------ Dataset records
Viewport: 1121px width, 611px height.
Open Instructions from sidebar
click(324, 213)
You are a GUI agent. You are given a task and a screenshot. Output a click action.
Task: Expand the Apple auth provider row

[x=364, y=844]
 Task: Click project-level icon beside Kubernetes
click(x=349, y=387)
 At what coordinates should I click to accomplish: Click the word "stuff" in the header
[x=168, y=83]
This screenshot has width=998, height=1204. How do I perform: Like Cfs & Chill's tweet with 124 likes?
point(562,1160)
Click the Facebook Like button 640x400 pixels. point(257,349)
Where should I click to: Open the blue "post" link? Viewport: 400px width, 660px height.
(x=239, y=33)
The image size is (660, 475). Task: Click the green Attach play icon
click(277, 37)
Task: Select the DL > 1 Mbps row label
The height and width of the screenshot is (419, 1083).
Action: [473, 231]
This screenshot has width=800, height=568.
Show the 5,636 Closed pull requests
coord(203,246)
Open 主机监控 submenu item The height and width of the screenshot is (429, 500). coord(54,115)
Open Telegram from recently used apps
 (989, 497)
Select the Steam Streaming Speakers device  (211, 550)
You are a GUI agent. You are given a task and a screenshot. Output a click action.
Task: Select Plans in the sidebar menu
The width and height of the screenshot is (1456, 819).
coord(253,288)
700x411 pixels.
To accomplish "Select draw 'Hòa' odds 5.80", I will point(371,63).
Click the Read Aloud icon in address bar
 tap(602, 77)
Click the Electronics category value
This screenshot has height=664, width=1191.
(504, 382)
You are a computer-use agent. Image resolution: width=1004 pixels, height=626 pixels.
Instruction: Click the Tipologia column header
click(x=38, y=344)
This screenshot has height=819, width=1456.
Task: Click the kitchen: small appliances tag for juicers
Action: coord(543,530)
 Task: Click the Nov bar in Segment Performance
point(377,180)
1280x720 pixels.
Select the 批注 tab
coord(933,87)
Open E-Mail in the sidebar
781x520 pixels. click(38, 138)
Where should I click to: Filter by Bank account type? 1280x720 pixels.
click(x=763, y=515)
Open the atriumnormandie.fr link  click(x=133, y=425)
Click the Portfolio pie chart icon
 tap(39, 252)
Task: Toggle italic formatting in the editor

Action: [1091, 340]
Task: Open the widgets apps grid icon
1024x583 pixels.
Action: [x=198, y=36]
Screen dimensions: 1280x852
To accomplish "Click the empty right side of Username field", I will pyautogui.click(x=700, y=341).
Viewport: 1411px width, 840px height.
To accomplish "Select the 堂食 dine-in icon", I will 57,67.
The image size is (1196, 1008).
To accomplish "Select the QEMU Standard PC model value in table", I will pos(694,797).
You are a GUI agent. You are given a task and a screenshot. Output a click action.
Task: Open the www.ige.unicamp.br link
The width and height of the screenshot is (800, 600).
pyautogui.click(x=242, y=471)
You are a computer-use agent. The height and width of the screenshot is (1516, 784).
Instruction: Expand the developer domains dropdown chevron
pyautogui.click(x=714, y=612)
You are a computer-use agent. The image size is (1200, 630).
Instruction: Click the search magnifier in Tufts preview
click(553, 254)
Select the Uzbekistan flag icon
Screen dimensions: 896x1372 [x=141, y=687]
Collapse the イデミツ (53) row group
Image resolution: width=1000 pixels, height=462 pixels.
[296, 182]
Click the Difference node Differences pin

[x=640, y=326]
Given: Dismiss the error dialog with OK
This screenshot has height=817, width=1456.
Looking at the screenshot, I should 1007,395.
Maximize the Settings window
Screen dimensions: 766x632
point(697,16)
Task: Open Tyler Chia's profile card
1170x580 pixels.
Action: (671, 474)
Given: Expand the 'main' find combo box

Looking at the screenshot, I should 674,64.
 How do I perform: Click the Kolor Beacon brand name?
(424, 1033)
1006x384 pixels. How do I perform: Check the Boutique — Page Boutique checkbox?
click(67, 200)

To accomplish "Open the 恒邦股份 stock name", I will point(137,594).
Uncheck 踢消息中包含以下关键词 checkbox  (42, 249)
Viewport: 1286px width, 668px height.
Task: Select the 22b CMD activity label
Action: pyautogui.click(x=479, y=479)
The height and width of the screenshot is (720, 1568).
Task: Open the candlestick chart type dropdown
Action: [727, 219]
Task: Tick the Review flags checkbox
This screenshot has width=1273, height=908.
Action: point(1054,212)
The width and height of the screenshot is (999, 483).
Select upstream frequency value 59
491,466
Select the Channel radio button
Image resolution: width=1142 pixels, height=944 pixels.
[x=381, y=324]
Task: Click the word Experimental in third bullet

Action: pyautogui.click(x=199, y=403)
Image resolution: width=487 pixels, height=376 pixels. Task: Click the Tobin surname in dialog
------------
About this task -
Where the string "will" occurs in the data, return the whole line.

Expected answer -
To accomplish "Select draw 'Hòa' odds 5.80", I will point(371,63).
To accomplish "Click the empty right side of Username field", I will pyautogui.click(x=700, y=341).
To accomplish "Select the 堂食 dine-in icon", I will 57,67.
To accomplish "Select the QEMU Standard PC model value in table", I will pos(694,797).
To accomplish "Open the 恒邦股份 stock name", I will point(137,594).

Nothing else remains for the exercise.